■ **PROMPT**
The expected output is the complete listing, copied word for word.
== MATERIAL PROVIDED ==
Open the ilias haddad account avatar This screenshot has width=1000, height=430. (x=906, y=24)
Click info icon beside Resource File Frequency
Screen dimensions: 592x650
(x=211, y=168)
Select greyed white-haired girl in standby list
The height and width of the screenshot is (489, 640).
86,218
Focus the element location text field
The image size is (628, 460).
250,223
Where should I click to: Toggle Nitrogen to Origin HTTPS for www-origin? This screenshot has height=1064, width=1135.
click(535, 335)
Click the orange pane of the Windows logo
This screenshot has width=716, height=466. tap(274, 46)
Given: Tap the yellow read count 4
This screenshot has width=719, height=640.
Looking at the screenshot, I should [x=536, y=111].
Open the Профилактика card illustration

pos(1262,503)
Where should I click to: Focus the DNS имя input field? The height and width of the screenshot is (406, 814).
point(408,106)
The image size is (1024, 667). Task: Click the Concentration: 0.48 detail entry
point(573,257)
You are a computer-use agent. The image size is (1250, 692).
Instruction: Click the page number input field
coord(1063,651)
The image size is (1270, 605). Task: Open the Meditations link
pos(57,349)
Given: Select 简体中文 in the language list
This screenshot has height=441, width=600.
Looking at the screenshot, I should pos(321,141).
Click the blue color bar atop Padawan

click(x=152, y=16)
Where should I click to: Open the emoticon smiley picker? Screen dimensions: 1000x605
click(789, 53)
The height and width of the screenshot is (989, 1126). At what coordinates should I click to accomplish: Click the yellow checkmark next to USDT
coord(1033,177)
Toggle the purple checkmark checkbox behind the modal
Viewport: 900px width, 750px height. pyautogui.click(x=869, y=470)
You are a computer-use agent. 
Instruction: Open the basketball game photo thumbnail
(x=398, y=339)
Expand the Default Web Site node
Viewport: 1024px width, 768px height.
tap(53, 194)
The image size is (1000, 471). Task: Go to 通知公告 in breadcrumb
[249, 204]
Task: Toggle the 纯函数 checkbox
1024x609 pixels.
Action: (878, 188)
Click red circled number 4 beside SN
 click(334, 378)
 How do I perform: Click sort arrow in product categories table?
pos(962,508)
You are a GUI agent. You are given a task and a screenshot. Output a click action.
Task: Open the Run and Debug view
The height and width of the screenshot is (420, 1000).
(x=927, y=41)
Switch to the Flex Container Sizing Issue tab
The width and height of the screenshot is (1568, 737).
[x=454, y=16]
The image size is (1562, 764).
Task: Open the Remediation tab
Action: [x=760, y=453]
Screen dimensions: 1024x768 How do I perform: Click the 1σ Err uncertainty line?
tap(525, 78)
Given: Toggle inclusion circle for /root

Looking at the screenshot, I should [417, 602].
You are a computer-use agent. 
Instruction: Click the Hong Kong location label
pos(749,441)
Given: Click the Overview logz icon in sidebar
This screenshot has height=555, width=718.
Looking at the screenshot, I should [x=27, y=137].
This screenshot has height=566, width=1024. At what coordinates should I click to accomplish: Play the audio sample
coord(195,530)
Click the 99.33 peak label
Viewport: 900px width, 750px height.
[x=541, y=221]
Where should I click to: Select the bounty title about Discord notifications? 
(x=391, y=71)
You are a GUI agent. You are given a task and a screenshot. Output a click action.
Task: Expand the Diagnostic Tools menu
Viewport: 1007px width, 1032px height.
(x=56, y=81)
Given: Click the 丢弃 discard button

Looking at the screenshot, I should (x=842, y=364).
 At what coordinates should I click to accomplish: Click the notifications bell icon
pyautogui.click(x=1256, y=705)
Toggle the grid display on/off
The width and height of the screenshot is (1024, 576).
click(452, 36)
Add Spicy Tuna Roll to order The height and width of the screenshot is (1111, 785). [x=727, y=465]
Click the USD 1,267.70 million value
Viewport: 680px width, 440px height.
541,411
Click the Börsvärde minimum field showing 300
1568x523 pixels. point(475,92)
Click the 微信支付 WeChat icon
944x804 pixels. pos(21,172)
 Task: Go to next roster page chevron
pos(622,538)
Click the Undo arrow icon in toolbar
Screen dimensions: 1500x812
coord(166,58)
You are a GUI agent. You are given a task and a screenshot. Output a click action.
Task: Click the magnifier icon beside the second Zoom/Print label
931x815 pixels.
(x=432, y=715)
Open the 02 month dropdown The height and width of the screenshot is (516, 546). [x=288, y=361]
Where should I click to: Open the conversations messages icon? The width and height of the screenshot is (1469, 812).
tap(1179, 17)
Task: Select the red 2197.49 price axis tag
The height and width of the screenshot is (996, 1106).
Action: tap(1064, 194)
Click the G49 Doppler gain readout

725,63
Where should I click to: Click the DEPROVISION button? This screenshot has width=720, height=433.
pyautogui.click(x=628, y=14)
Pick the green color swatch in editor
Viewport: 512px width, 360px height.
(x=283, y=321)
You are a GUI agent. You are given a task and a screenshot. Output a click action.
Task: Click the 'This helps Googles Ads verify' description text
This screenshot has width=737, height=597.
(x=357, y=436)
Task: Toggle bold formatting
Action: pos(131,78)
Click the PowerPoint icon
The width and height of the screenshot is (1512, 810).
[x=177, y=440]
===
■ **ANSWER TO THE PROBLEM**
Open the ilias haddad account avatar This screenshot has width=1000, height=430. (x=906, y=24)
Click info icon beside Resource File Frequency
Screen dimensions: 592x650
(x=211, y=168)
Select greyed white-haired girl in standby list
The height and width of the screenshot is (489, 640).
86,218
Focus the element location text field
The image size is (628, 460).
250,223
Where should I click to: Toggle Nitrogen to Origin HTTPS for www-origin? This screenshot has height=1064, width=1135.
click(535, 335)
Click the orange pane of the Windows logo
This screenshot has width=716, height=466. tap(274, 46)
Given: Tap the yellow read count 4
This screenshot has width=719, height=640.
Looking at the screenshot, I should [x=536, y=111].
Open the Профилактика card illustration

pos(1262,503)
Where should I click to: Focus the DNS имя input field? The height and width of the screenshot is (406, 814).
point(408,106)
The image size is (1024, 667). Task: Click the Concentration: 0.48 detail entry
point(573,257)
You are a computer-use agent. The image size is (1250, 692).
Instruction: Click the page number input field
coord(1063,651)
The image size is (1270, 605). Task: Open the Meditations link
pos(57,349)
Given: Select 简体中文 in the language list
This screenshot has height=441, width=600.
Looking at the screenshot, I should pos(321,141).
Click the blue color bar atop Padawan

click(x=152, y=16)
Where should I click to: Open the emoticon smiley picker? Screen dimensions: 1000x605
click(789, 53)
The height and width of the screenshot is (989, 1126). At what coordinates should I click to accomplish: Click the yellow checkmark next to USDT
coord(1033,177)
Toggle the purple checkmark checkbox behind the modal
Viewport: 900px width, 750px height. pyautogui.click(x=869, y=470)
You are a computer-use agent. 
Instruction: Open the basketball game photo thumbnail
(x=398, y=339)
Expand the Default Web Site node
Viewport: 1024px width, 768px height.
tap(53, 194)
The image size is (1000, 471). Task: Go to 通知公告 in breadcrumb
[249, 204]
Task: Toggle the 纯函数 checkbox
1024x609 pixels.
Action: (878, 188)
Click red circled number 4 beside SN
 click(334, 378)
 How do I perform: Click sort arrow in product categories table?
pos(962,508)
You are a GUI agent. You are given a task and a screenshot. Output a click action.
Task: Open the Run and Debug view
The height and width of the screenshot is (420, 1000).
(x=927, y=41)
Switch to the Flex Container Sizing Issue tab
The width and height of the screenshot is (1568, 737).
[x=454, y=16]
The image size is (1562, 764).
Task: Open the Remediation tab
Action: [x=760, y=453]
Screen dimensions: 1024x768 How do I perform: Click the 1σ Err uncertainty line?
tap(525, 78)
Given: Toggle inclusion circle for /root

Looking at the screenshot, I should [417, 602].
You are a computer-use agent. 
Instruction: Click the Hong Kong location label
pos(749,441)
Given: Click the Overview logz icon in sidebar
This screenshot has height=555, width=718.
Looking at the screenshot, I should [x=27, y=137].
This screenshot has height=566, width=1024. At what coordinates should I click to accomplish: Play the audio sample
coord(195,530)
Click the 99.33 peak label
Viewport: 900px width, 750px height.
[x=541, y=221]
Where should I click to: Select the bounty title about Discord notifications? 
(x=391, y=71)
You are a GUI agent. You are given a task and a screenshot. Output a click action.
Task: Expand the Diagnostic Tools menu
Viewport: 1007px width, 1032px height.
(x=56, y=81)
Given: Click the 丢弃 discard button

Looking at the screenshot, I should (x=842, y=364).
 At what coordinates should I click to accomplish: Click the notifications bell icon
pyautogui.click(x=1256, y=705)
Toggle the grid display on/off
The width and height of the screenshot is (1024, 576).
click(452, 36)
Add Spicy Tuna Roll to order The height and width of the screenshot is (1111, 785). [x=727, y=465]
Click the USD 1,267.70 million value
Viewport: 680px width, 440px height.
541,411
Click the Börsvärde minimum field showing 300
1568x523 pixels. point(475,92)
Click the 微信支付 WeChat icon
944x804 pixels. pos(21,172)
 Task: Go to next roster page chevron
pos(622,538)
Click the Undo arrow icon in toolbar
Screen dimensions: 1500x812
coord(166,58)
You are a GUI agent. You are given a task and a screenshot. Output a click action.
Task: Click the magnifier icon beside the second Zoom/Print label
931x815 pixels.
(x=432, y=715)
Open the 02 month dropdown The height and width of the screenshot is (516, 546). [x=288, y=361]
Where should I click to: Open the conversations messages icon? The width and height of the screenshot is (1469, 812).
tap(1179, 17)
Task: Select the red 2197.49 price axis tag
The height and width of the screenshot is (996, 1106).
Action: tap(1064, 194)
Click the G49 Doppler gain readout

725,63
Where should I click to: Click the DEPROVISION button? This screenshot has width=720, height=433.
pyautogui.click(x=628, y=14)
Pick the green color swatch in editor
Viewport: 512px width, 360px height.
(x=283, y=321)
You are a GUI agent. You are given a task and a screenshot. Output a click action.
Task: Click the 'This helps Googles Ads verify' description text
This screenshot has width=737, height=597.
(x=357, y=436)
Task: Toggle bold formatting
Action: pos(131,78)
Click the PowerPoint icon
The width and height of the screenshot is (1512, 810).
[x=177, y=440]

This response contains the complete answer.